Decorate wisely. If you have ornaments that are breakable or sharp, consider only using them on the top half of the tree (however high your child can’t reach). Then, fill in the bottom portion of your tree with pretty, plastic ornaments that won’t break if your little one pulls them off. Additionally, look for décor that is made of non-leaded materials and without small pieces.
Not yummy. Avoid decorations that resemble food or candy—such as strings of popcorn or candy canes on the tree. That way, your child won’t be confused that decorations are edible.
Stockings beware. The heavy stocking hangers that are so popular—often crafted out of heavy ceramics or metal, in cute shapes of Santa, nutcrackers or elves—can pose a risk. Toddlers and preschoolers can pull the stocking and the heavy holder right with it.
Travel safely. If you find yourself at a friend or family member’s home this holiday season, remember that their abode might not be as child-proof as yours is.
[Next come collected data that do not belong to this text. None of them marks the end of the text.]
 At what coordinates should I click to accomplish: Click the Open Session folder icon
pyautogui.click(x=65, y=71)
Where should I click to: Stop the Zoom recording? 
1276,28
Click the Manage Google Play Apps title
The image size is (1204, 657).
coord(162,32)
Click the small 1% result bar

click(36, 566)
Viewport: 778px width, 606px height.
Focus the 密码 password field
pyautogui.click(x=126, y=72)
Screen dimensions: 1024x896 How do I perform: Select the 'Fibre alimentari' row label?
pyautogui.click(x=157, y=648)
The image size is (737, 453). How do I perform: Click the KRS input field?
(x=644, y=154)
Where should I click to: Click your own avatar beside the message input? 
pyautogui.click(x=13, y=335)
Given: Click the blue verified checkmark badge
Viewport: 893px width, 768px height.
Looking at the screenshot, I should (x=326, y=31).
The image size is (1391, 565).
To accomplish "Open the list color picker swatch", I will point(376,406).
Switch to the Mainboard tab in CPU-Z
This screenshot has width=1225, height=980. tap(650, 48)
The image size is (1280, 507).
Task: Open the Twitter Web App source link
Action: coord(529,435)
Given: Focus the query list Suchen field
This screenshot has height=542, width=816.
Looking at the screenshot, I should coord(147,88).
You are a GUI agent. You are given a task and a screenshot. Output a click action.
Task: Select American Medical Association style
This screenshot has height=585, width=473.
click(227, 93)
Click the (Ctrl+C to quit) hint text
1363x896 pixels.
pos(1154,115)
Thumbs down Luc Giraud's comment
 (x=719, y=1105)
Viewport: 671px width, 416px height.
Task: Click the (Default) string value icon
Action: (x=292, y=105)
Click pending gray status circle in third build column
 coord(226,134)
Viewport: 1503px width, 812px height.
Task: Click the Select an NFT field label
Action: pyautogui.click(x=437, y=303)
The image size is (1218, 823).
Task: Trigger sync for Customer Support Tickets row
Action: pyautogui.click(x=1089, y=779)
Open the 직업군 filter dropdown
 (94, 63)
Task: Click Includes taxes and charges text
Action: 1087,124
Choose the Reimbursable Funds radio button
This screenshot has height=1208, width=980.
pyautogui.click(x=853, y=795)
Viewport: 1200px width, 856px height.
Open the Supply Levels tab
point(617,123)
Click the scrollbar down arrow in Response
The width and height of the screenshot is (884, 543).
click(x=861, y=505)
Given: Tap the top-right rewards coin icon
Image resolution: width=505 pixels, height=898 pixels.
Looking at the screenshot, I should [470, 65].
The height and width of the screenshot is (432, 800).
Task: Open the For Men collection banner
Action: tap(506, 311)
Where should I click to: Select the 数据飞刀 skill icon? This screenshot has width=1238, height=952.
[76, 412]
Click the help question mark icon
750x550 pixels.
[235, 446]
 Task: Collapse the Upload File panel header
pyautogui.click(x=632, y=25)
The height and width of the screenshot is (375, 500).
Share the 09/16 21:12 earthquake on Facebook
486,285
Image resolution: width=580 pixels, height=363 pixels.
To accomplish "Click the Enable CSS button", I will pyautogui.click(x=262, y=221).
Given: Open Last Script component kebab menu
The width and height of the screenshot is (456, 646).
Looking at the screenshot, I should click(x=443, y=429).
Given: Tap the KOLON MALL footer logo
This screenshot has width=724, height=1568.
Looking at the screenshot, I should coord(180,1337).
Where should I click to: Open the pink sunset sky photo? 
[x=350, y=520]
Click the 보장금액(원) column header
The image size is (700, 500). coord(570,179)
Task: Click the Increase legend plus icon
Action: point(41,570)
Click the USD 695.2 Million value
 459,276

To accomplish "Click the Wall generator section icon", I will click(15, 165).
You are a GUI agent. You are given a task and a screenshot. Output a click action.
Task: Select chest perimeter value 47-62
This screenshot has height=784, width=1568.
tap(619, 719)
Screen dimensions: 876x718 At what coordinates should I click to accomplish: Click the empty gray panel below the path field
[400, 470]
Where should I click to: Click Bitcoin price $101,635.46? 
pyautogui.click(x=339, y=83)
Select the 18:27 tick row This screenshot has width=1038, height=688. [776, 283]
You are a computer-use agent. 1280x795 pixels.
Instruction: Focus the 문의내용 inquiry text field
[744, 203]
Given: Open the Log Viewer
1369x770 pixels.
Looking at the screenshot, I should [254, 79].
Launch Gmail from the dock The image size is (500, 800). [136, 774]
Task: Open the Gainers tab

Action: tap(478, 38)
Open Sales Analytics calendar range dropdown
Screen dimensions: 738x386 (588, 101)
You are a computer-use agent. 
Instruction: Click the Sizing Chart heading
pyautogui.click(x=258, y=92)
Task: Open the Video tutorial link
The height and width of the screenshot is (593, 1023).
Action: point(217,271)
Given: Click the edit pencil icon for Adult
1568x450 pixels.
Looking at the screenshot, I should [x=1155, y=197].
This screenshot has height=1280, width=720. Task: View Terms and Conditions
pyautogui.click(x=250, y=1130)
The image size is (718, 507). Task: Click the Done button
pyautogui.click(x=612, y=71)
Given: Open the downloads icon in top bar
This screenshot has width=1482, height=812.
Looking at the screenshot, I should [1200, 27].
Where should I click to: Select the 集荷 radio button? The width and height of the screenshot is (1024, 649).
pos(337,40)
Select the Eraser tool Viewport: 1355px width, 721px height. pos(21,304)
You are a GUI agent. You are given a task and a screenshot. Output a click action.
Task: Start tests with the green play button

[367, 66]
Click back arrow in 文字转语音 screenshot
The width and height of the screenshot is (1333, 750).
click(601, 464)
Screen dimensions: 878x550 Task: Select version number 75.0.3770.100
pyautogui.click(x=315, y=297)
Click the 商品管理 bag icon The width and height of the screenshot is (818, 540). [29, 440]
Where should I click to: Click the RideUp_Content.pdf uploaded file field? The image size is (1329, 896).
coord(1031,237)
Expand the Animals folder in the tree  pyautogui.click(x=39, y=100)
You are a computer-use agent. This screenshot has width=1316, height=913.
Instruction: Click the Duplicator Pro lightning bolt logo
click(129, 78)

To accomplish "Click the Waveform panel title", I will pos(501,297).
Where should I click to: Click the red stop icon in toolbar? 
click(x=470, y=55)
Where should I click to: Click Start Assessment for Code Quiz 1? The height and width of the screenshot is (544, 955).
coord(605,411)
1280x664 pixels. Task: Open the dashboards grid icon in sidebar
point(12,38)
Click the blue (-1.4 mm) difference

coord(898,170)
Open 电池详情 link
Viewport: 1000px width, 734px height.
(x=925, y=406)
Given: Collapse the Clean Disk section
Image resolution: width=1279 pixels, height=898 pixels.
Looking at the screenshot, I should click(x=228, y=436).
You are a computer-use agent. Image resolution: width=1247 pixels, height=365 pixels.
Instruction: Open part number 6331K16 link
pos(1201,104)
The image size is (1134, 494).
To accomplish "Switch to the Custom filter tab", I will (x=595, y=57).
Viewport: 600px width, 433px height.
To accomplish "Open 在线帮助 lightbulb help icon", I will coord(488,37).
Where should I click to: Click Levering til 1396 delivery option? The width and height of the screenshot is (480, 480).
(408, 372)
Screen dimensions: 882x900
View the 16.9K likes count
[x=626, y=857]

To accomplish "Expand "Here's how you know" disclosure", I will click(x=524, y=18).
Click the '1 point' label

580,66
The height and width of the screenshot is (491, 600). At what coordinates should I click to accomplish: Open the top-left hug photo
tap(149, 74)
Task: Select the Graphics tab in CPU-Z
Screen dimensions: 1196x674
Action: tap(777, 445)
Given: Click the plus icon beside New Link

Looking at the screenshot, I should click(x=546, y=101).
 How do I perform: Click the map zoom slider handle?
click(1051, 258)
Check it. The holidays are a great time—when you have so many things “lit”—to test and check all the safety devices in your home. Replace batteries in your smoke detectors and carbon monoxide detectors. You’ll enjoy a bit of extra peace of mind…and having extra batteries around doesn’t hurt for all of those gadgets that might turn up under the tree!
No matter where you find yourself this holiday season, we wish you a safe and happy time!